• [PASSAGE]:
((
Other purposes and benefits of the invention will be apparent from
the following description.
SUMMARY OF THE PRESENT INVENTION
[0009] According to the present invention in a first aspect there
is provided a filter device for use in a digital communications
receiver to process an incoming signal from a digital transmitter
having a first filter response providing a first spectral shape in
frequency space, the filter device having a second filter response
having a more rapid cut-off than the first filter response and
providing when applied to the first spectral shape an output signal
comprising a second spectral shape in frequency space selected to
substantially minimize inter-symbol interference in the output
signal, in accordance with the Nyquist criterion referred to
earlier.
[0010] The second filter response may also be matched so as to
filter channel noise associated with the incoming signal in order
that the output power spectrum matches that of the desired
signal.
[0011] Thus, the filter device according to the invention (when
used as a receiver filter in a digital communications receiver)
))
Reproduce the filter patent excerpt word for word, from start to end. Work only from the filter patent excerpt above, with nothing brought in from other sources.

• [SOURCE DATA]:
((
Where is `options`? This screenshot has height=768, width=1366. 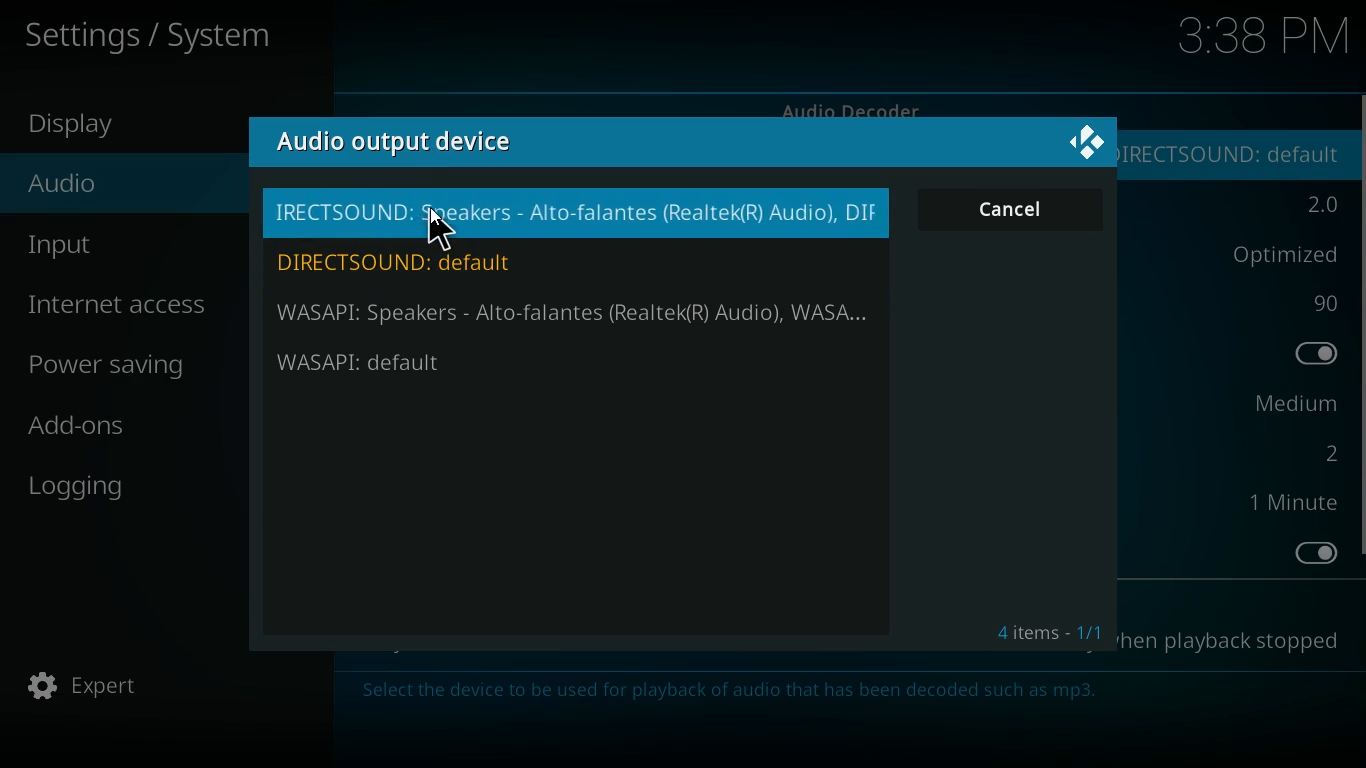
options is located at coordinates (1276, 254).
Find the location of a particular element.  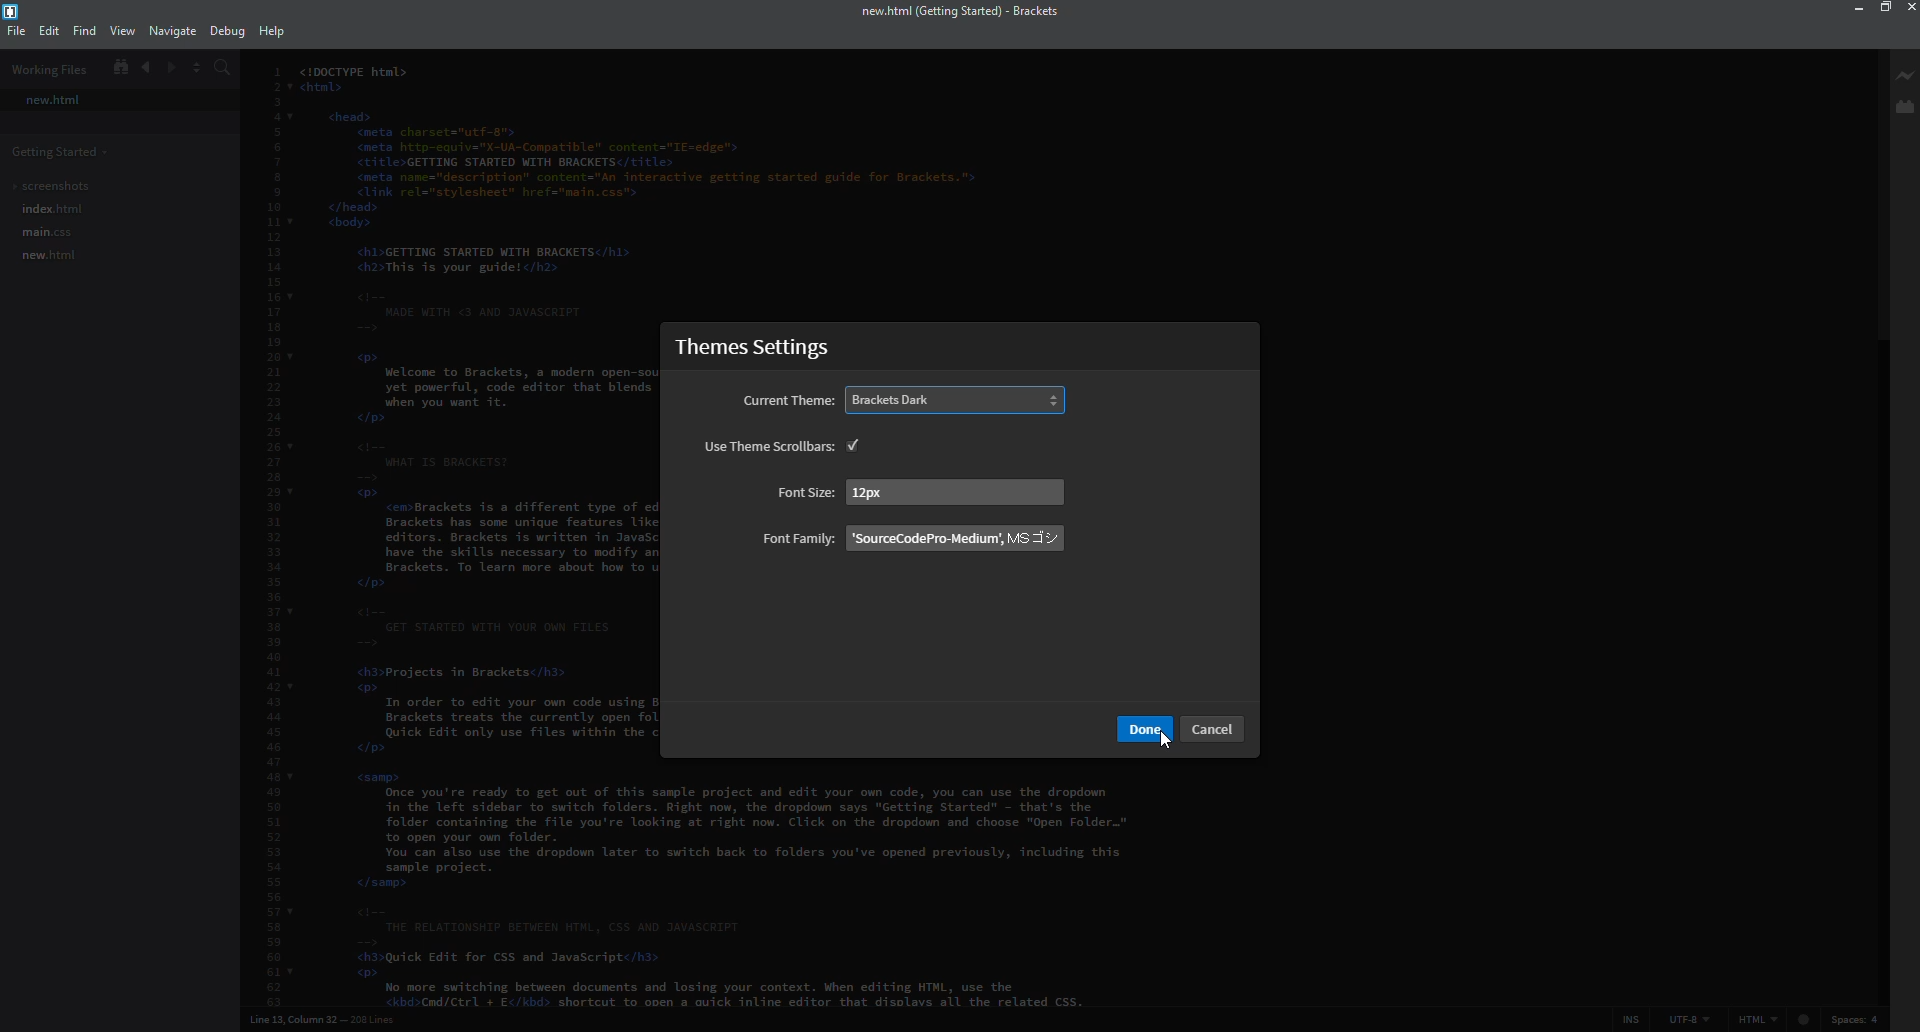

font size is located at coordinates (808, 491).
))
• [RESULT BELOW]:
Other purposes and benefits of the invention will be apparent from
the following description.
SUMMARY OF THE PRESENT INVENTION
[0009] According to the present invention in a first aspect there
is provided a filter device for use in a digital communications
receiver to process an incoming signal from a digital transmitter
having a first filter response providing a first spectral shape in
frequency space, the filter device having a second filter response
having a more rapid cut-off than the first filter response and
providing when applied to the first spectral shape an output signal
comprising a second spectral shape in frequency space selected to
substantially minimize inter-symbol interference in the output
signal, in accordance with the Nyquist criterion referred to
earlier.
[0010] The second filter response may also be matched so as to
filter channel noise associated with the incoming signal in order
that the output power spectrum matches that of the desired
signal.
[0011] Thus, the filter device according to the invention (when
used as a receiver filter in a digital communications receiver)